Durante la Guerra Fredda, Washington e Mosca si dividevano il pianeta secondo regole non scritte ma ferree. Ogni superpotenza esercitava diritto di vita e di morte nella propria sfera: l'Unione Sovietica dominava l'Europa orientale, come dimostrato dagli interventi in Ungheria nel 1956 e in Cecoslovacchia nel 1968, mentre gli Stati Uniti controllavano il continente americano con metodi altrettanto spietati, dal golpe cileno contro Salvador Allende fino alle innumerevoli operazioni in America Latina. Questo ordine, sebbene brutale, funzionava. Nel 1956, la minaccia coordinata di Washington e Mosca bastò per fermare il tentativo franco-britannico-israeliano di occupare il Canale di Suez. Ai margini di questi due mondi, i conflitti scoppiavano cruenti, come la guerra del Vietnam, dove lo scontro ideologico trovava la sua massima espressione.
I numeri dell'epoca raccontano una storia di schiacciante predominio occidentale. Nel 1992, secondo i dati dell'Fmi, gli Stati Uniti rappresentavano il 19,7% dell'economia mondiale, più del doppio combinato di Russia e Cina, che valevano rispettivamente il 4,9% e il 4% del Pil globale. L'intero blocco occidentale controllava il 59,9% della ricchezza planetaria, contro appena il 12% dell'insieme dei regimi comunisti. Una disparità che si rifletteva anche all'interno delle Nazioni Unite, dove l'influenza statunitense appariva incontrastabile.

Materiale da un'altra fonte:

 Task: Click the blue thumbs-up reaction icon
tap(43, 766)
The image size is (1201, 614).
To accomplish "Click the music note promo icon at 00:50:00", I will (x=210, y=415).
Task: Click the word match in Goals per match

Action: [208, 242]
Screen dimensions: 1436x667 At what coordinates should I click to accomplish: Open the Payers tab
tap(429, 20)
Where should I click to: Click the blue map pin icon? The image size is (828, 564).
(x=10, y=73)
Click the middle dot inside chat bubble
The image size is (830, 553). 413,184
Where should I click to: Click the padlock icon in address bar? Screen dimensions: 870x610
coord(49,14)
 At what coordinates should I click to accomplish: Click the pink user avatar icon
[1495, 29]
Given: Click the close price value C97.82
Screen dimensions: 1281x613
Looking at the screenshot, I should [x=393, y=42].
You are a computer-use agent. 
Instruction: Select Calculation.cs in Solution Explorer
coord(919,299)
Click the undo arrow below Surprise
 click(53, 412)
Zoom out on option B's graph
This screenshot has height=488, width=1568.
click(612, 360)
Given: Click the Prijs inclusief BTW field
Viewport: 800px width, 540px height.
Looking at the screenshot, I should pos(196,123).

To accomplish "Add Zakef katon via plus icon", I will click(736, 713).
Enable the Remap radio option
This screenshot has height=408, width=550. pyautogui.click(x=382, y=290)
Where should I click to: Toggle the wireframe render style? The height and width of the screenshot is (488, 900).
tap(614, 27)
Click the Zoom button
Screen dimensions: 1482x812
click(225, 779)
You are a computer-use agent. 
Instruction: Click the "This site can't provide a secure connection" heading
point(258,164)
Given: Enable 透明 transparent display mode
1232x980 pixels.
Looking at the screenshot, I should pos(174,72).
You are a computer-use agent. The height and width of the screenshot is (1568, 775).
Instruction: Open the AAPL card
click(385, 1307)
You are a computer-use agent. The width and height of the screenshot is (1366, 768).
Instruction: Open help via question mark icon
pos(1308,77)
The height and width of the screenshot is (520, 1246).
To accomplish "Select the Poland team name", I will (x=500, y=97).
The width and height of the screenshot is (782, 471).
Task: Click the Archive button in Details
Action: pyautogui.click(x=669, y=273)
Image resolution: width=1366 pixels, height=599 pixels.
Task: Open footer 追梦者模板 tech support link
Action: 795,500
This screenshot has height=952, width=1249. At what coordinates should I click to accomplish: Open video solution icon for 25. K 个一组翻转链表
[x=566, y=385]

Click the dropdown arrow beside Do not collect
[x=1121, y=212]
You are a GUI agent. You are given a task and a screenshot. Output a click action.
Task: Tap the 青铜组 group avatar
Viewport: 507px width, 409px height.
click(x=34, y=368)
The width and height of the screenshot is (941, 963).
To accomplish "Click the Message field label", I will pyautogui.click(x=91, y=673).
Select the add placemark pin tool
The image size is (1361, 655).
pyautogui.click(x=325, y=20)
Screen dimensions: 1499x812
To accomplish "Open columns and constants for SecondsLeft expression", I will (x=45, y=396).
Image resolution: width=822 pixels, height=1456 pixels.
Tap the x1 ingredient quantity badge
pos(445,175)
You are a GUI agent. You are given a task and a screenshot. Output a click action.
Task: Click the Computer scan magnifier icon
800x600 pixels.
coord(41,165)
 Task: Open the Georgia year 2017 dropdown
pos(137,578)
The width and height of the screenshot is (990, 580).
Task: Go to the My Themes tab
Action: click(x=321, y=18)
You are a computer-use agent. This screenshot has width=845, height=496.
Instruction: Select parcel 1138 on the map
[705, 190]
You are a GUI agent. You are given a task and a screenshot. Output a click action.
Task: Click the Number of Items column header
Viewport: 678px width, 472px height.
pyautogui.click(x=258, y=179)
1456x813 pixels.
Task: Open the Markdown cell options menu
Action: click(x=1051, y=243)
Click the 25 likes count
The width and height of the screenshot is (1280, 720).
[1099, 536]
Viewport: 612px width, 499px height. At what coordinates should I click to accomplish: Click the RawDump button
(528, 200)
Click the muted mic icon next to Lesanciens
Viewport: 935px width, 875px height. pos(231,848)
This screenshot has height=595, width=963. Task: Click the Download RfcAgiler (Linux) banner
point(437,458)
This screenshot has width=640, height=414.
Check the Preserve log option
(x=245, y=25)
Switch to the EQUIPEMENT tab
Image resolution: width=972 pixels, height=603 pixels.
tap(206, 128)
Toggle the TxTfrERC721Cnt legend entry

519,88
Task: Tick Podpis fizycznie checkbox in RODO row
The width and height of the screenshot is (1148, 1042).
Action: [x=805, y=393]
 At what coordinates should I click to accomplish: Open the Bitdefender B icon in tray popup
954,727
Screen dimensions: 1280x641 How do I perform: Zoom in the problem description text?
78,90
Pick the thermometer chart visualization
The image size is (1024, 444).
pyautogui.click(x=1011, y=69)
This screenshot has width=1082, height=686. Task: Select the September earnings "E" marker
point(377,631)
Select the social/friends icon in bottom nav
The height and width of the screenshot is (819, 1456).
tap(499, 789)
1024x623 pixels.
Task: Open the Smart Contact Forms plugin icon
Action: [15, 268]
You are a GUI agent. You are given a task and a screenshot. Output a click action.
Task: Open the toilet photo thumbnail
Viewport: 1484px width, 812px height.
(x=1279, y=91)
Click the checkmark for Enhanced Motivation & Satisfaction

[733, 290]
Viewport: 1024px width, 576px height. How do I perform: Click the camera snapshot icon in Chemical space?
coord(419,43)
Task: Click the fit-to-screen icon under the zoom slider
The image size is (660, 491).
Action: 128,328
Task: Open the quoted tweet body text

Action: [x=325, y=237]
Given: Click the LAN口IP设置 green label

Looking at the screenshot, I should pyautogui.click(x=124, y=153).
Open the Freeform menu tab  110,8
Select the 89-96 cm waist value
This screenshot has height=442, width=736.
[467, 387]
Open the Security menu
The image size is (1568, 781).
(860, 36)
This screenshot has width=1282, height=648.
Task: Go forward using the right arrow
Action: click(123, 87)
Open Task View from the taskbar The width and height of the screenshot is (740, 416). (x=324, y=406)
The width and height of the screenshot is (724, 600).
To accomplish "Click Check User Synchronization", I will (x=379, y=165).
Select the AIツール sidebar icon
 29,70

Con questi rapporti di forza, il sistema poteva funzionare perché le regole erano dettate da chi aveva la forza per imporle. Richard Nixon e il suo consigliere Henry Kissinger compresero perfettamente questa dinamica, sfruttando le divisioni tra i rivali comunisti con la classica strategia del divide et impera. Finché l'Occidente manteneva questa superiorità schiacciante, gli equilibri restavano stabili. Ma il quadro è radicalmente cambiato. La Cina è emersa come potenza economica globale, la Russia conserva capacità militari significative, e il potere si è distribuito tra attori multipli. In questo nuovo scenario, pretendere di applicare le regole di ieri è non solo nostalgico, ma francamente illusorio. Il vaso di Pandora rimarrà aperto, e tocca a noi costruire nuove architetture istituzionali in grado di gestire una realtà finalmente plurale.